L'argent cherche un voisin plutôt qu'une banque
La société lvovienne WR Group prévoit de lancer un fonds REIT — un instrument par lequel l'argent pour la construction d'objets commerciaux n'est pas fourni par les banques, mais par des investisseurs privés qui reçoivent une part des bénéfices tirés de la location. Le fondateur de l'entreprise, Petro Punyak, en a parlé dans un commentaire à LIGA.net.
« L'entreprise prévoit de lancer un fonds d'investissement où nous allons entrer avec nos cinq premiers objets commerciaux que nous allons construire grâce aux investissements attirés », a-t-il déclaré.
Il s'agit de parcs de détail d'une superficie d'environ 10 000 m² en banlieue et dans les chefs-lieux de districts près de Lviv — là où il n'y a pas de centres commerciaux traditionnels, mais où il y a du trafic et de la construction résidentielle.
Pourquoi maintenant
Le financement traditionnel des grands projets commerciaux est devenu plus coûteux et plus difficile pendant la guerre : les banques sont prudentes quant aux longs délais de remboursement, les risques d'assurance ont augmenté, et les promoteurs immobiliers ont besoin d'argent rapide pour des objets spécifiques.
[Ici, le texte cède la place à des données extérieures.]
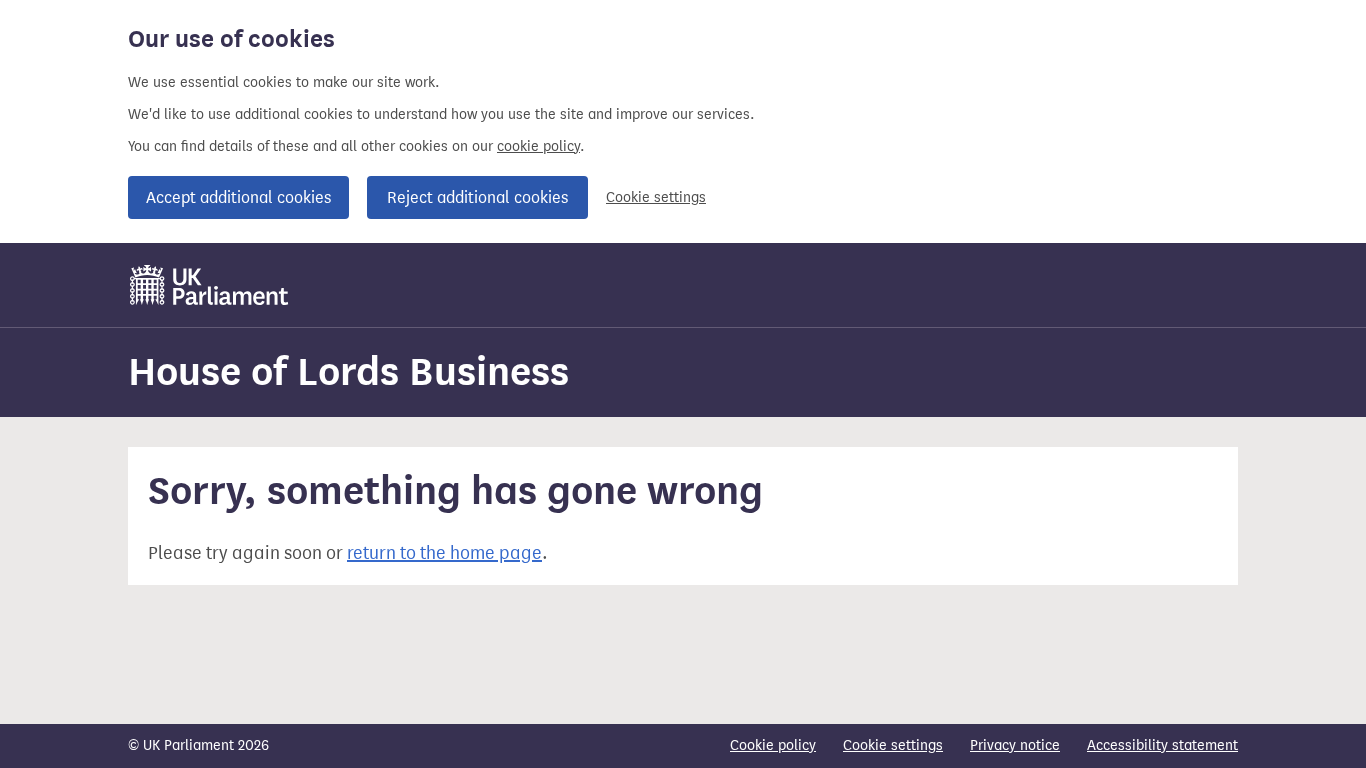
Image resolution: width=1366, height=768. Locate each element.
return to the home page (444, 553)
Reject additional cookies (477, 197)
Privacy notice (1015, 745)
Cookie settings (656, 197)
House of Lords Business (348, 371)
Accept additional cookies (238, 197)
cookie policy (538, 146)
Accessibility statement (1162, 745)
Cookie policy (773, 745)
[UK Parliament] (209, 285)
Le modèle REIT permet de contourner ce problème — attirer des fonds directement de personnes ou de groupes d'investisseurs, en échangeant le capital contre une part du flux de location futur.
Punyak a précisé que l'entreprise travaille déjà à la fois avec des mono-investisseurs et des groupes d'investisseurs — autrement dit, le REIT formalise une pratique qui existe déjà de fait.
Lviv comme terrain d'essai pour les petits formats
Malgré la guerre, c'est précisément Lviv et la région qui sont devenues un point d'activité pour les promoteurs immobiliers commerciaux — non seulement le centre régional, mais aussi des villes de 15 000 habitants. Au cours de deux ans de guerre à grande échelle, WR Group a ouvert cinq objets commerciaux — à Lviv, Drohobytch, Truskavets et Sheptytsky.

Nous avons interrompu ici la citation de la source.